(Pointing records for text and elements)

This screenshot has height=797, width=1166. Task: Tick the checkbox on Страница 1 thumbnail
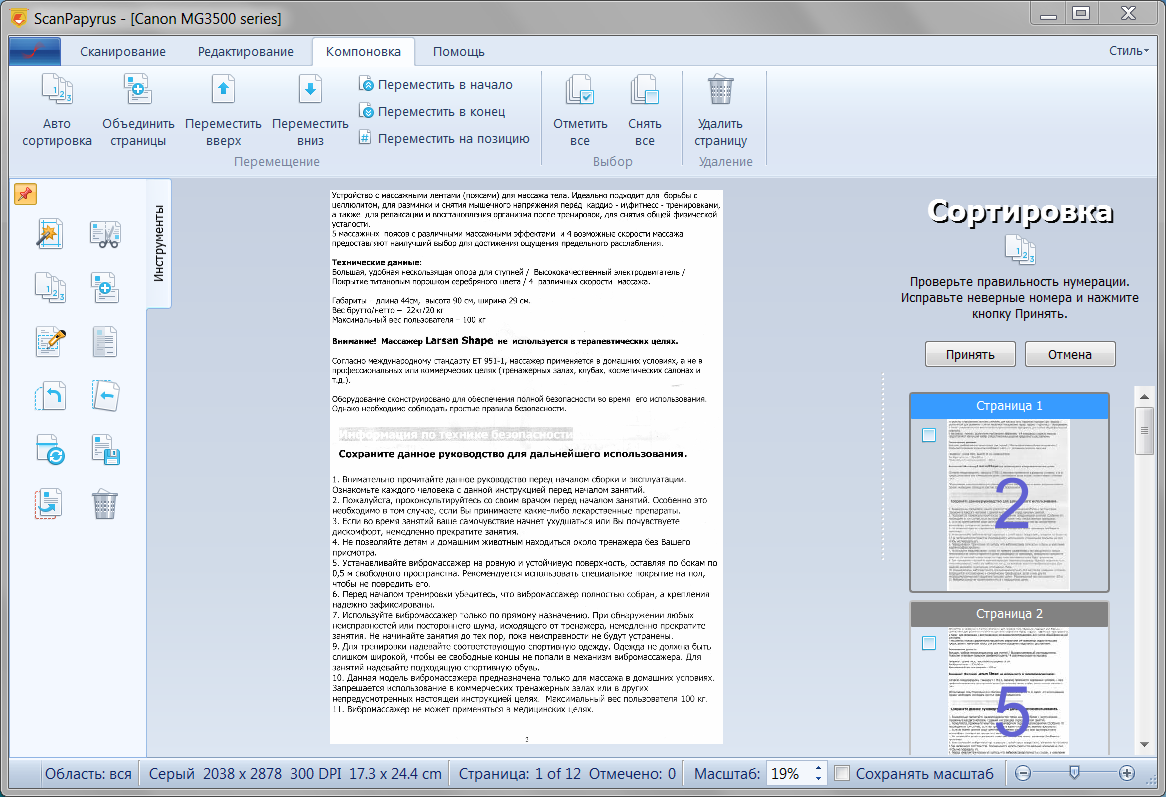point(929,435)
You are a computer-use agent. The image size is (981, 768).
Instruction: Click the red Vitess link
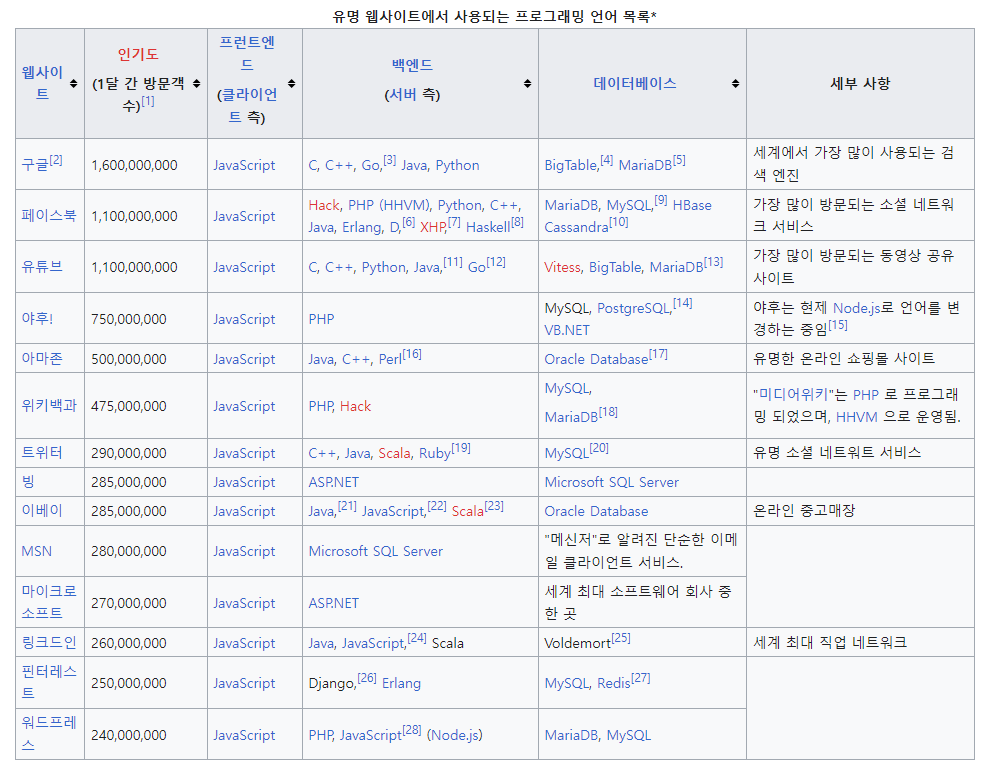[562, 267]
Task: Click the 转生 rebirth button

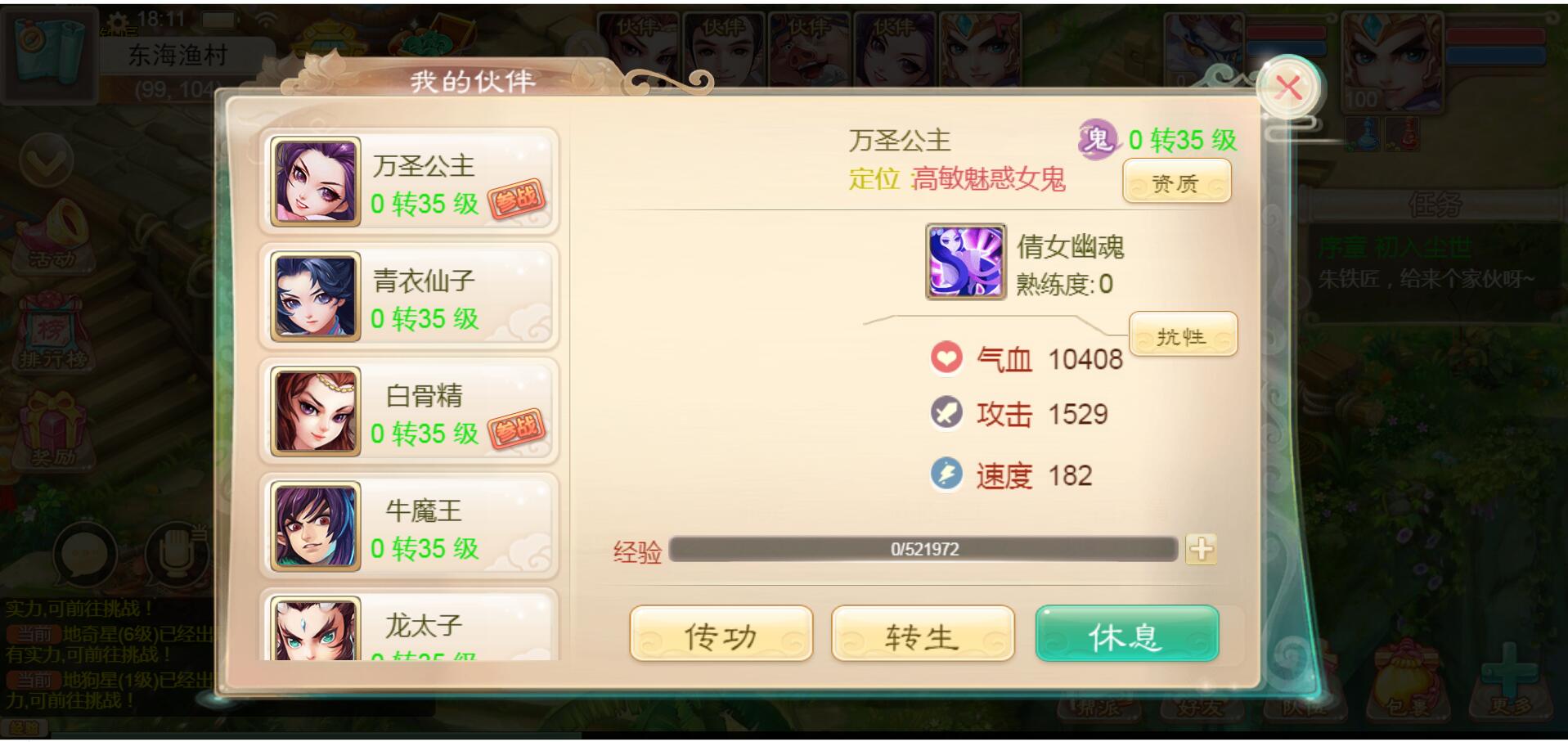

◆ **SET TASK**: Please reproduce every entry above word for word, leaving out the pictures.

◆ **EXERCISE OUTPUT**:
This screenshot has height=797, width=1166. Task: Tick the checkbox on Страница 1 thumbnail
point(929,435)
You are a computer-use agent. The image size is (981, 768).
Instruction: Click the red Vitess link
[562, 267]
Task: Click the 转生 rebirth button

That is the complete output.